* _TO DO_: In the listing below, find the line with "Select the Write" and the line with "You are a computer-use agent. Image". Repeat those two lines and all lines between them exactly.

* * *

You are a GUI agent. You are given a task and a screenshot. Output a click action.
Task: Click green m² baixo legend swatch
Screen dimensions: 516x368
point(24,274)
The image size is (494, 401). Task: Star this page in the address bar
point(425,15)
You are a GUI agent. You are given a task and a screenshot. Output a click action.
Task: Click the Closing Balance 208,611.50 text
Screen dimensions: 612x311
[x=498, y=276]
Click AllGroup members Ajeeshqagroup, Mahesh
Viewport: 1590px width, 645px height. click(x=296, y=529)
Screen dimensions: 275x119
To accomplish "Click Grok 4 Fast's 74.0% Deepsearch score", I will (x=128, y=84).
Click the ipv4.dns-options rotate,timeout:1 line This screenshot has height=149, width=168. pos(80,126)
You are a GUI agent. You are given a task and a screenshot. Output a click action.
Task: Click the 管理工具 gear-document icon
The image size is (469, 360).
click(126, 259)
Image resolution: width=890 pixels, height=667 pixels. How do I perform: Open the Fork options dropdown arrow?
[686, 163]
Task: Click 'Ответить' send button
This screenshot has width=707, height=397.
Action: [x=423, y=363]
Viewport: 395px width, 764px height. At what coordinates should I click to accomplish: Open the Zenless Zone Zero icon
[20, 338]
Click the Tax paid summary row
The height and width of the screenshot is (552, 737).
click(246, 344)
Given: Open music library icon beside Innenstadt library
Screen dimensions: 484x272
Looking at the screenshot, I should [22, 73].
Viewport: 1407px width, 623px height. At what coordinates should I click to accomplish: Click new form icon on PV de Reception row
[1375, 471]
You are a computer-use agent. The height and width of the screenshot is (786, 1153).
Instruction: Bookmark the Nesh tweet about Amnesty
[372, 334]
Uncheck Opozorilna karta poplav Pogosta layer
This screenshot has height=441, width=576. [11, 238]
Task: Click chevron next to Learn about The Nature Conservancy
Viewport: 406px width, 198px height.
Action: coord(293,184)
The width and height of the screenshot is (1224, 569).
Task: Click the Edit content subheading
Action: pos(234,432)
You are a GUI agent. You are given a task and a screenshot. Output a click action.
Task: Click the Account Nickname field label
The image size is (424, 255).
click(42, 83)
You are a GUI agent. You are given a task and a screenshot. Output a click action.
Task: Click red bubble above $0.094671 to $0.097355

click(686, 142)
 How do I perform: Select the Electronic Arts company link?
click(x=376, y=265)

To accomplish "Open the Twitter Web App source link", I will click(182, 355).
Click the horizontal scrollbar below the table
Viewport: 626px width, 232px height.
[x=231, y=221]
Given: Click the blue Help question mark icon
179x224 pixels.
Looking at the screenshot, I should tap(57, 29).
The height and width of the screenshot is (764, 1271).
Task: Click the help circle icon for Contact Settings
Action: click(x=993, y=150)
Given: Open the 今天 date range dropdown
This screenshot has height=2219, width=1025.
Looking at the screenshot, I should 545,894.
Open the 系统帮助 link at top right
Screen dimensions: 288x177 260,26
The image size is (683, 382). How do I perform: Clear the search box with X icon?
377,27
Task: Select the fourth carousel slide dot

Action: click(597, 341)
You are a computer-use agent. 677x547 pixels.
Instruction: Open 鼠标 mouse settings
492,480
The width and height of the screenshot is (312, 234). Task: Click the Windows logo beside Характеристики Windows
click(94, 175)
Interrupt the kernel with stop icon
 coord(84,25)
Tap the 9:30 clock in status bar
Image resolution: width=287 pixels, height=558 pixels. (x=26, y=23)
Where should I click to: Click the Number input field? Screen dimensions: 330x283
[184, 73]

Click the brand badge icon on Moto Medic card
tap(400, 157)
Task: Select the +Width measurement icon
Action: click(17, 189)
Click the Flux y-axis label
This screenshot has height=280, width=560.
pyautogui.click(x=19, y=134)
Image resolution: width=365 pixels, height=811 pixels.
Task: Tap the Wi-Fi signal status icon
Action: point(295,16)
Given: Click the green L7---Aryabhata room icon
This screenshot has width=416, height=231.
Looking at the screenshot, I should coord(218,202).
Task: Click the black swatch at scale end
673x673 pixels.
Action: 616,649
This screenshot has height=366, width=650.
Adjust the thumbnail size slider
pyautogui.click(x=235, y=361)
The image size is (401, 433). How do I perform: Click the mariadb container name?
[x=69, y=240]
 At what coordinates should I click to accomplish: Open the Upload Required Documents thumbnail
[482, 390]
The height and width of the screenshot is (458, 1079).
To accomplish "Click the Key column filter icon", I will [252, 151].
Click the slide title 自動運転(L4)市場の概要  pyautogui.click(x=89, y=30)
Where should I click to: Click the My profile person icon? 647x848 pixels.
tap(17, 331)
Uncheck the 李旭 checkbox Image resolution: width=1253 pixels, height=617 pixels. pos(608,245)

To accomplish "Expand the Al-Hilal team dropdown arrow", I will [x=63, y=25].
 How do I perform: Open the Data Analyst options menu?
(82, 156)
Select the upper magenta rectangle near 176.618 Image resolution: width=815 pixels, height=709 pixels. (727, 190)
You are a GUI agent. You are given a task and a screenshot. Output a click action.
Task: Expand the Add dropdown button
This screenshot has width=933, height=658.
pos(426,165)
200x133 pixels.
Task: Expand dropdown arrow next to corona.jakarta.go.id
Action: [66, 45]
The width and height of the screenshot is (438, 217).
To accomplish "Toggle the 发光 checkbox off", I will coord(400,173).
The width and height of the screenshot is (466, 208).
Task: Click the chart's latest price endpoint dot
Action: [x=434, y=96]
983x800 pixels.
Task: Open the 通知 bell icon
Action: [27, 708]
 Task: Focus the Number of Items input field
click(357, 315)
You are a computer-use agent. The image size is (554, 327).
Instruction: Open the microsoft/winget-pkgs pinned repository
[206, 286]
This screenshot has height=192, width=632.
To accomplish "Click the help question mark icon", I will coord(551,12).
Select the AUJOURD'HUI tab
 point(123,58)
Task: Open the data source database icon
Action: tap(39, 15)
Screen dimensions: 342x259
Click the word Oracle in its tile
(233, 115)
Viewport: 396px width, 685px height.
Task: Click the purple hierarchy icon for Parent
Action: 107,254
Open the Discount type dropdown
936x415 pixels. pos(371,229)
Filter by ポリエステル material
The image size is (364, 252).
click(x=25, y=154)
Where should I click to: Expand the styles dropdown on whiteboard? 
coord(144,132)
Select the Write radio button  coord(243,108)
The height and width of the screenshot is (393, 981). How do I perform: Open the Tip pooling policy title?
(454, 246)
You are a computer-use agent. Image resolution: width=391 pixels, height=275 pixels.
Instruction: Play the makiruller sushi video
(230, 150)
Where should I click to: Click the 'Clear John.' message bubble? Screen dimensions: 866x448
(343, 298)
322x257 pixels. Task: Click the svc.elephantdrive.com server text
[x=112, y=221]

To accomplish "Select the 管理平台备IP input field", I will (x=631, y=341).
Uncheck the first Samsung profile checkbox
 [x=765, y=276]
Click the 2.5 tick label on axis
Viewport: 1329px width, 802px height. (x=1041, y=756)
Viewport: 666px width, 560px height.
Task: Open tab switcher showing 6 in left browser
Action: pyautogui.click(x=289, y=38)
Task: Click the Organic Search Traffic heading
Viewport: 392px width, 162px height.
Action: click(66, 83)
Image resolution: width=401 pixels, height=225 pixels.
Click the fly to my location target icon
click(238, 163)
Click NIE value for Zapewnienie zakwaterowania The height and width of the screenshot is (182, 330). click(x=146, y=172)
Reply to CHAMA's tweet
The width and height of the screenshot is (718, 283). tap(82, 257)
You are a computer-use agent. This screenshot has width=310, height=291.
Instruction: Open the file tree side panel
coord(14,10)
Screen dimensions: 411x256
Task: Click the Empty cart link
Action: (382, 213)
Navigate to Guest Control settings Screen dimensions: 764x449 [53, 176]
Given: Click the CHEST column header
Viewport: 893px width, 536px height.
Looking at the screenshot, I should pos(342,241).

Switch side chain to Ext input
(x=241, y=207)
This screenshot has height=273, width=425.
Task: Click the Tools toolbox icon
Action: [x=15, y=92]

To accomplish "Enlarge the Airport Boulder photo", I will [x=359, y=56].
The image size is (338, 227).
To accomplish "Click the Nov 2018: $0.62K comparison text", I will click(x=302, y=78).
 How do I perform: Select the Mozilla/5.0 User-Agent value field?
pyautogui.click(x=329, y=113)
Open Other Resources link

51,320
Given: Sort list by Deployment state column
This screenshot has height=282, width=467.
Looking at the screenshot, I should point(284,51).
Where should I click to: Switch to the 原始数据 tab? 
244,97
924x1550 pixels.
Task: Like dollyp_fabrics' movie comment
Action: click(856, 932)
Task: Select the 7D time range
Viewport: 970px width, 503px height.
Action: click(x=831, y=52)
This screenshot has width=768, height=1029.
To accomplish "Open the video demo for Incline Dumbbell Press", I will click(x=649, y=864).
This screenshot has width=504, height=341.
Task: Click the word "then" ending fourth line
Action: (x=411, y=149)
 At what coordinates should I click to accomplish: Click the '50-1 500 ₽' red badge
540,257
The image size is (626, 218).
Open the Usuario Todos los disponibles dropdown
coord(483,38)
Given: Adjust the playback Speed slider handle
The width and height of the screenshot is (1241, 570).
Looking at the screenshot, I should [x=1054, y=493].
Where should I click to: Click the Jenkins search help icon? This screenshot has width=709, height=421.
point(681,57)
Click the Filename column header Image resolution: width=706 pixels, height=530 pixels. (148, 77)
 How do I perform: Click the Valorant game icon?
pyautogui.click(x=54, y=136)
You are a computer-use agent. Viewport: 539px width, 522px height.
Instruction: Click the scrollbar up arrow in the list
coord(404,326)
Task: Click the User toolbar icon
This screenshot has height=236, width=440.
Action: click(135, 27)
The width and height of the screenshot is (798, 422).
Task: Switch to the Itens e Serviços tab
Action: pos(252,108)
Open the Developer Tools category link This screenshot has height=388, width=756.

* * *

* _THE ANSWER_:
Select the Write radio button  coord(243,108)
The height and width of the screenshot is (393, 981). How do I perform: Open the Tip pooling policy title?
(454, 246)
You are a computer-use agent. Image resolution: width=391 pixels, height=275 pixels.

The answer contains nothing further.